Often in SPMD programming it is necessary to restrict execution of a block of code to processors in a particular group p. Our language provides a short way of writing this construct
on(p) { ... }
The language incorporates a formal idea of an active process group (APG). At any point of execution some group is singled out as the APG. An on(p) construct specifically changes its value to p. On exit from the construct, the APG is restored to its value on entry.
Subscripting operations on distributed arrays are subject to some restrictions that ensure data accesses are local. An array access such as
a [17, 23] = 13 ;
is forbidden because typical processes do not hold the specified element. The idea of a location is introduced. A location can be viewed as an abstract element, or ``slot'', of a distributed range. The syntax x[n] stands for location n in range x. In simple array subscripting operations, distributed dimensions of arrays can only be subscripted using locations (not integer subscripts). These must be locations in the appropriate range of the array. Moreover, locations appearing in simple subscripting operations must be named locations, and named locations can only be scoped by at and overall constructs.
The at construct is analogous to on, except that its body is executed only on processes that hold the specified location. The array access above can be safely written as:
at(i = x [17]) at(j = y [23]) a [i, j] = 13 ;
Any location is mapped to a particular slice of a process grid. The body of the at construct only executes on processes that hold the location specified in its header.
The last distributed control construct in the language is called overall. It implements a distributed parallel loop, and is parametrized by a range. Like at, the header of this construct scopes a named location. In this case the location can be regarded as a parallel loop index.
float [[,]] a = new float [[x, y]], b = new float [[x, y]] ; overall(i = x) overall(j = y) a [i, j] = 2 * b [i, j] ;
The body of an overall construct executes, conceptually in parallel, for every location in the range of its index. An individual ``iteration'' executes on just those processors holding the location associated with the iteration. Because of the rules about use of subscripts, the body of an overall can usually only combine elements of arrays that have some simple alignment relation relative to one another. The idx member of Range can be used in parallel updates to yield expressions that depend on global index values.

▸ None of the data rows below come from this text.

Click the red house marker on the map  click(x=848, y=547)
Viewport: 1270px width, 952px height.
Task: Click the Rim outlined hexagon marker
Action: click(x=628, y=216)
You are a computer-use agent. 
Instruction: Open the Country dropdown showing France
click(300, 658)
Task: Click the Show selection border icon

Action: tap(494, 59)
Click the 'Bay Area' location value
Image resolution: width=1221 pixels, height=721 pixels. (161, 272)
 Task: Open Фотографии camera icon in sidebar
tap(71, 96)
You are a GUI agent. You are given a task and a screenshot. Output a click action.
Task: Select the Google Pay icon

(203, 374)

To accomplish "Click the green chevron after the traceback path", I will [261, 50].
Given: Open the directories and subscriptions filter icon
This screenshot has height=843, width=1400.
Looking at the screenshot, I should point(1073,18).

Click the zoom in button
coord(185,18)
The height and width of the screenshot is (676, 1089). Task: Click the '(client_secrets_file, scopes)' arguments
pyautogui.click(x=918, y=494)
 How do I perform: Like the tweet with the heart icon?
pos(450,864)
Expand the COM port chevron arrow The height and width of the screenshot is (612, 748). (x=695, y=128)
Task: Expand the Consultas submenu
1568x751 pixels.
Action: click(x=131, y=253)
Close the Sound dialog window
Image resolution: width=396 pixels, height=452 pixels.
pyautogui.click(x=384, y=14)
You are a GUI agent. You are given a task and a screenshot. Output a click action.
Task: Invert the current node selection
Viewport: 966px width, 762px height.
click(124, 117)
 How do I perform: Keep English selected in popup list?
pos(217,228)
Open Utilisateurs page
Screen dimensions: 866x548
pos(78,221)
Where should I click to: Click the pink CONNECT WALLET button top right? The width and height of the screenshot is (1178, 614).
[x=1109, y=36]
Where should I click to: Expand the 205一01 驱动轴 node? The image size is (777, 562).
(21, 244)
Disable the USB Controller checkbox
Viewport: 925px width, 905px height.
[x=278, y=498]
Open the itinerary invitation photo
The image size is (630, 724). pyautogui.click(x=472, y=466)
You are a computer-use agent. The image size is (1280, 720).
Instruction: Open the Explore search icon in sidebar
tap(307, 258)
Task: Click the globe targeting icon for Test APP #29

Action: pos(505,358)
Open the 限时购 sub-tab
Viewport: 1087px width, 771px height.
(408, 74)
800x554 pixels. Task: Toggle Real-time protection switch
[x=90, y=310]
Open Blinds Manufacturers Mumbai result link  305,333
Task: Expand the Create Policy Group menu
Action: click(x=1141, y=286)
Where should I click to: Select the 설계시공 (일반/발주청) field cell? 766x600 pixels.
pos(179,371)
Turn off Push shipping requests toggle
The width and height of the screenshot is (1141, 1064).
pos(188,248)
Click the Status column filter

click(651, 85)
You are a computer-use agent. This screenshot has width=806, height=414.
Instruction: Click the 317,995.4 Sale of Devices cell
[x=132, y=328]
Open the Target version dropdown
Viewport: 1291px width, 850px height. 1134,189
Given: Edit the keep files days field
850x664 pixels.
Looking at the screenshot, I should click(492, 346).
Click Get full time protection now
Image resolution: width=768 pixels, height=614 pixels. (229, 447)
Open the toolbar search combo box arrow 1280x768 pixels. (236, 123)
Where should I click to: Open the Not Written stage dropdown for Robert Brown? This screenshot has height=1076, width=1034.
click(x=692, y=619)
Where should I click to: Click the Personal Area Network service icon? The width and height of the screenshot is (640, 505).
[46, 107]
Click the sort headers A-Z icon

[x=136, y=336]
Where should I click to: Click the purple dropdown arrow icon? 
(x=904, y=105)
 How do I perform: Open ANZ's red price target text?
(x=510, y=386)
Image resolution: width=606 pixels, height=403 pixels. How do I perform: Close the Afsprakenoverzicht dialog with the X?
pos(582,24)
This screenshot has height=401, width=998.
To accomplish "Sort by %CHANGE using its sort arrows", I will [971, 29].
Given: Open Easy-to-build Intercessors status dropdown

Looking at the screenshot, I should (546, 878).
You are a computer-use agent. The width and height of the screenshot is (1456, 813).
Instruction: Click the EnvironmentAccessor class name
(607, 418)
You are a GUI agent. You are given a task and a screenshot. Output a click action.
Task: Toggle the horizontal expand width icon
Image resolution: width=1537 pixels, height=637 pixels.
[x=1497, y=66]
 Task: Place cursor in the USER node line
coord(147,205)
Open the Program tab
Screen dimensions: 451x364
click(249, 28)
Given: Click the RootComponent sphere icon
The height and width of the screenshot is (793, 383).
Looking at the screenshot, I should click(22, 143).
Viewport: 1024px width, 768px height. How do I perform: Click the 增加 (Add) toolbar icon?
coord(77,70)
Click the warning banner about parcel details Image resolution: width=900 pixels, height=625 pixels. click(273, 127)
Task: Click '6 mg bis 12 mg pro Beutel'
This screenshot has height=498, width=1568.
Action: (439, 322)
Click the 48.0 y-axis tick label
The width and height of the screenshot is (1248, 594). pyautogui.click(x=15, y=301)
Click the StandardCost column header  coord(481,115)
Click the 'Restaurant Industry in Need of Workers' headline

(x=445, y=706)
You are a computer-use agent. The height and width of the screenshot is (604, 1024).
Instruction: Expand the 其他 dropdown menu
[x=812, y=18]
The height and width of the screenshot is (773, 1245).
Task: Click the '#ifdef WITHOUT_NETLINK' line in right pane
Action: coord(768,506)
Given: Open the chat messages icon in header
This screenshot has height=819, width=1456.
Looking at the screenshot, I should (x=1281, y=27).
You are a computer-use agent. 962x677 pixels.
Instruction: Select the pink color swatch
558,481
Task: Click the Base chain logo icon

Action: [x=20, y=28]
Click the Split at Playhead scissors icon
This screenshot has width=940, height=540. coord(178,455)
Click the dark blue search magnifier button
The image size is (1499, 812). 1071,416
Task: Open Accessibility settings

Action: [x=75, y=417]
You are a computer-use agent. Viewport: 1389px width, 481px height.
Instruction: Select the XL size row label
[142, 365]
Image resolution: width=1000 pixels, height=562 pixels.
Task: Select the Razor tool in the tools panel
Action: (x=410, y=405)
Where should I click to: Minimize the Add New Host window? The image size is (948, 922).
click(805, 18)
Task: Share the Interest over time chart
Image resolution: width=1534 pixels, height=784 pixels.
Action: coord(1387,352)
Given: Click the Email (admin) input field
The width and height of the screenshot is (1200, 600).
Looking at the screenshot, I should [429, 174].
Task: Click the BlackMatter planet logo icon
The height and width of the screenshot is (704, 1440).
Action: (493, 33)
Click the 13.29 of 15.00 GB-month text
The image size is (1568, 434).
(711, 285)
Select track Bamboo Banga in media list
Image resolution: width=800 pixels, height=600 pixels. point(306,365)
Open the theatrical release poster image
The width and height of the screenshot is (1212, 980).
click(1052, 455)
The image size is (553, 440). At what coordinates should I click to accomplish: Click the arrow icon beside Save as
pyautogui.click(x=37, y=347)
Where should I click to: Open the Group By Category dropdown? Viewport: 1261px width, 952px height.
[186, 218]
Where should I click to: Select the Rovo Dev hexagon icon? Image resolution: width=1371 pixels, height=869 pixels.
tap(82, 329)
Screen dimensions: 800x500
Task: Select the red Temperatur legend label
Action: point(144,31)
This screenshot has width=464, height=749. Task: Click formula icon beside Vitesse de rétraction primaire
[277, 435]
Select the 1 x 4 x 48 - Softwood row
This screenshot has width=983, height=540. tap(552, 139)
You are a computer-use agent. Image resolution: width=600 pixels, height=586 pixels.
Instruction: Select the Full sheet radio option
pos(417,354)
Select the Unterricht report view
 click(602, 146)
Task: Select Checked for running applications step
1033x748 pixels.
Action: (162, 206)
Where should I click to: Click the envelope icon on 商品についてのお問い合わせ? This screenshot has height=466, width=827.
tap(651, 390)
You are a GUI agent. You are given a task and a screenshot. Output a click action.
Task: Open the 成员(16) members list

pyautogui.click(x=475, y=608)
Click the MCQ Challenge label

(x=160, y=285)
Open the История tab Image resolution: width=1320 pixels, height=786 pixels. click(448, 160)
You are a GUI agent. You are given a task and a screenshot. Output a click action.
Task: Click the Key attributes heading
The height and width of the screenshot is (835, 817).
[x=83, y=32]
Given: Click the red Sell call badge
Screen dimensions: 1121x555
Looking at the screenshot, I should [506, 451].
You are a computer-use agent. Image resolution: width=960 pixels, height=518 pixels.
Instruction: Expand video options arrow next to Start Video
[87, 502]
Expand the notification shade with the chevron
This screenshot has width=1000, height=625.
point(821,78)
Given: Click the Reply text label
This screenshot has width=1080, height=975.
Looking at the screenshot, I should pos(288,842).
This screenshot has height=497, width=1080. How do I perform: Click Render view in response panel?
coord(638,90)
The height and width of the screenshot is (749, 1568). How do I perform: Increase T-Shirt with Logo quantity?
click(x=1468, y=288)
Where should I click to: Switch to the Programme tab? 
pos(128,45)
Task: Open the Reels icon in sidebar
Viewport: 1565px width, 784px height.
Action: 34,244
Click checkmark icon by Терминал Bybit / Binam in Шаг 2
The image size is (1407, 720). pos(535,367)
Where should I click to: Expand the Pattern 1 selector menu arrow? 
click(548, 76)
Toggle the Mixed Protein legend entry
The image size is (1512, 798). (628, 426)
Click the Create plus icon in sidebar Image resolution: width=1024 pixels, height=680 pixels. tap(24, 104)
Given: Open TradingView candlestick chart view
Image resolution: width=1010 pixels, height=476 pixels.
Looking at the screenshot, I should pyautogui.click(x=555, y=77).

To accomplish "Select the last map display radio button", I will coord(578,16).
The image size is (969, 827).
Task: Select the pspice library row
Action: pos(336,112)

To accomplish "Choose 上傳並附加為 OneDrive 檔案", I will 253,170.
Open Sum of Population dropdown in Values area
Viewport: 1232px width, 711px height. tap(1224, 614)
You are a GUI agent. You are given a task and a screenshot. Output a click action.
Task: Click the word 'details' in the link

Other important features of the language include Fortran-90-style regular array sections (section construction operations look similar to simple subscripting operations, but are distinguished by use of double brackets), an associated idea of subranges, and subgroups, which can be used to represent the restricted APG inside at and overall constructs.
The language extensions are most directly targetted at data parallelism. But an HPJava program is implicitly an SPMD Java program, and task parallelism is available by default. A structured way to write a task parallel program is to write an overall construct parametrized by a process dimension (which is a particular kind of range). The body of the loop executes once in each process. The body can execute one or more ``tasks'' of arbitrary complexity. Task parallel programming with distributed arrays can be facilitated by extending the standard library with one-sided communication operations to access remote patches of the arrays, and we are investigating integration of software from the PNNL Global Array Toolset [8] in this connection.